Speaking to the conundrum of having practice guidelines that always seem to fall behind the latest evidence, Metra pointed out that this update has been in the works for years.

“The guideline committee had our first meeting . . . in July 2019, so it was a process taking 2 years, 31 task force members, and more than 70 or 80 reviewers. All the recommendations were voted on, and sometimes voted on again and again,” he said. “So, absolutely, we need more-frequent updates of the guidelines to include new findings, but in the end, it's a very good thing because this means that we have continuous improvement in the treatment of the patients with heart failure.”

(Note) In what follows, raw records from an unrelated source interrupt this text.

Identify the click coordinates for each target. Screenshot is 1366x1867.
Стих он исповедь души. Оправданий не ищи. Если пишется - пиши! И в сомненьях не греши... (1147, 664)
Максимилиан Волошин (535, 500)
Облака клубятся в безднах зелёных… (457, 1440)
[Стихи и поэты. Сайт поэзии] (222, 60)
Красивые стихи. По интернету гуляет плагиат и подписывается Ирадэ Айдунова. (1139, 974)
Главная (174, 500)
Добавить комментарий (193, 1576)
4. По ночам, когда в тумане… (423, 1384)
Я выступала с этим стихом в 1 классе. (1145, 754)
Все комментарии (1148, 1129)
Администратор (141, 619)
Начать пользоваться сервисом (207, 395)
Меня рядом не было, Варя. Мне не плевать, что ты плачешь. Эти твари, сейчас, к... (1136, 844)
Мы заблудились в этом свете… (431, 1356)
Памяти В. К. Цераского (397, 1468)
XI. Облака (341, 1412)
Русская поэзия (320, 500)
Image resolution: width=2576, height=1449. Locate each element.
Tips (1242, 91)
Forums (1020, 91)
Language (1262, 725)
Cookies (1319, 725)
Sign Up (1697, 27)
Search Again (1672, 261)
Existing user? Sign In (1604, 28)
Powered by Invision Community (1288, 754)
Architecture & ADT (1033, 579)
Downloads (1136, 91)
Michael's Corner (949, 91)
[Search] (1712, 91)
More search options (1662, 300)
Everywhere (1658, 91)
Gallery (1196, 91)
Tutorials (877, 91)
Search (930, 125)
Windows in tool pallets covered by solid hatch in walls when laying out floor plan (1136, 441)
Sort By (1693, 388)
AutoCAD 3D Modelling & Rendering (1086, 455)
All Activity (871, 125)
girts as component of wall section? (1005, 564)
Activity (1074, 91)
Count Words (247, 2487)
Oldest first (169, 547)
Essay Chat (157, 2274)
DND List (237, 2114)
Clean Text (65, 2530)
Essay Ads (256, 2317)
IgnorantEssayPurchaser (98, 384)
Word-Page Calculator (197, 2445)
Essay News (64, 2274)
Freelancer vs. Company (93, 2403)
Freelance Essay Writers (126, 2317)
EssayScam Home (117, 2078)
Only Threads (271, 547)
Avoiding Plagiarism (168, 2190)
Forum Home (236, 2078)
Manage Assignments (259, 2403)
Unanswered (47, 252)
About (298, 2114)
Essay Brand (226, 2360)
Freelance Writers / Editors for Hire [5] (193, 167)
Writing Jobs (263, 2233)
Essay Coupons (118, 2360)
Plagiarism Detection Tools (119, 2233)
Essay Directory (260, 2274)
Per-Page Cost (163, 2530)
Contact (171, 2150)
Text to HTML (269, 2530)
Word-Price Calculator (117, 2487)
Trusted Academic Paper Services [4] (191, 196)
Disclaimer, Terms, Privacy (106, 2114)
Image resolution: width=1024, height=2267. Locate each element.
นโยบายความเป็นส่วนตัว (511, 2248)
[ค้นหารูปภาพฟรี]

Three years ago, he noted, many of the things now included in this update “seemed almost impossible,” most notably the kind of impact demonstrated by the SGLT2 inhibitor trials and COAPT.

“Things moving forward is a good thing,” he said. Guidelines need to be acknowledged as consensus documents that attempt to “crystalize” a fast-moving field.

Theresa McDonagh, MBChB, MD (King’s College London, England), one of the guideline chairs, made a similar point during the EMPEROR-Preserved session yesterday, noting that the cutoff for evidence to be considered for this update was the end of March 2021.

“Guidelines are updated rather slowly,” she conceded. “That doesn’t stop people starting to think about using [new evidence] now,” she said, adding that the EMPEROR-Preserved results still need to be considered by regulatory bodies. “Guidelines don’t have to drive things from top down. They’re not commandments. They can be bottom-up implementation as well.”